Tell Alexa to play your favorite song. Ask Siri about the weather. Use Google Assistant to turn down the air conditioner. Smart devices provide an easy way to perform simple, daily tasks. But never ask them to look up a phone number, because it may accidentally point you to a scam.
Here’s how this scam works. You need a phone number for a company, so you ask your home’s smart device – such as Google Home, Siri, or Alexa – to find and dial it for you. But when the company’s “representative” answers, the conversation takes a strange turn, as they have some odd advice. They may insist you pay by wire transfer or prepaid debit card. In other cases, they may demand remote access to your computer or point you to an unfamiliar website. Turns out, this “representative” isn’t from the company at all.

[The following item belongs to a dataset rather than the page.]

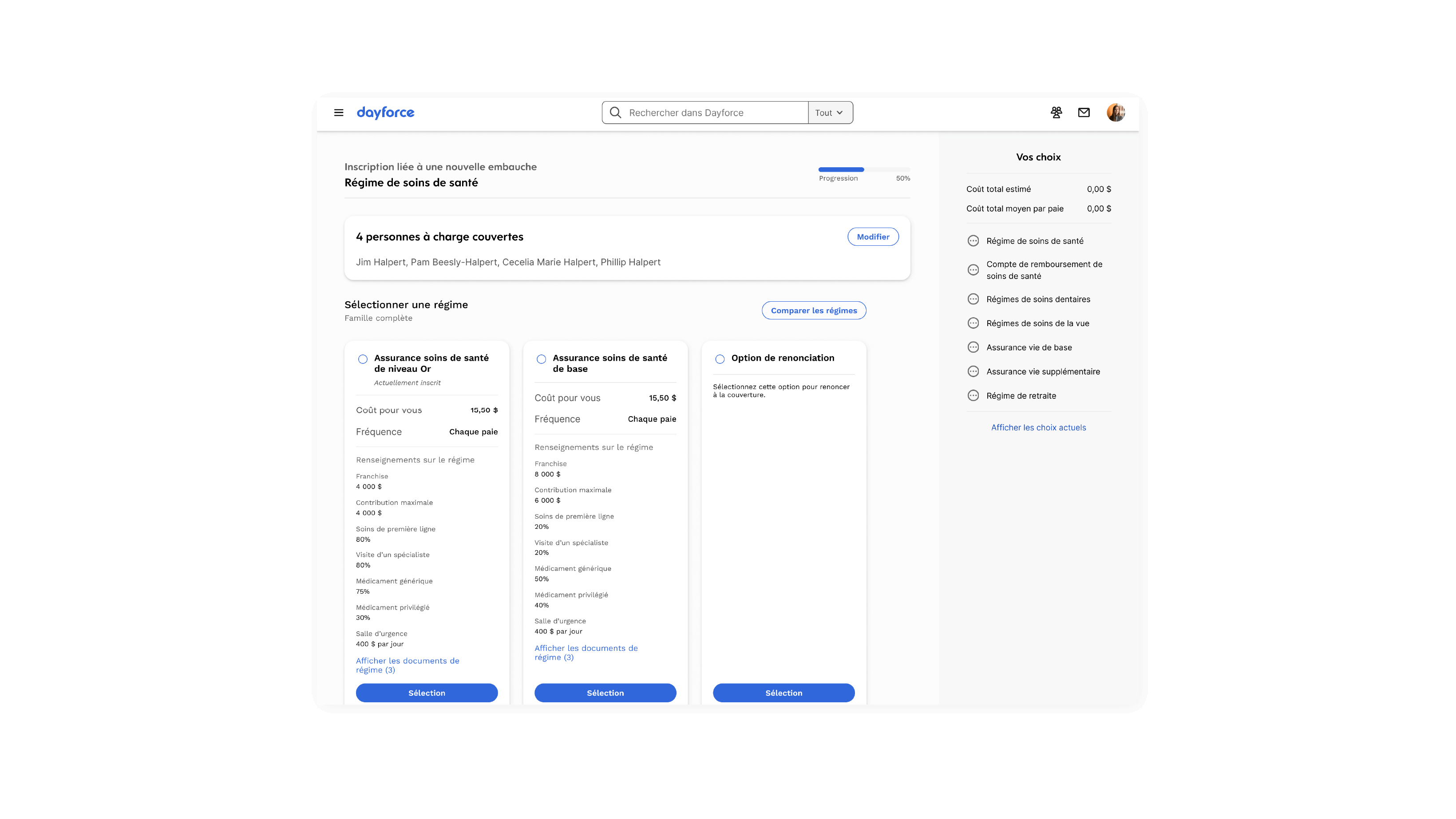Choose the Option de renonciation radio button

(x=720, y=359)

Scammers create fake customer service numbers and bump them to the top of search results, often by paying for ads. When a smart device does a voice search, the algorithm may accidentally pick a scam number.
One recent victim told BBB’s Scam Tracker that she used voice search to find and call customer service for a major airline. She wanted to change her seat on an upcoming flight, but the scammer tried to trick her into paying $400 in prepaid gift cards by insisting the airline was running a special promotion. In another report, a consumer used Siri to call what he thought was the support number for his printer. Instead, he found himself in a tech support scam.
Be careful when searching for support phone numbers. Rather than doing an online search or letting your smart device look up a number, use the contact information on the business's website on your bill, or in your confirmation email.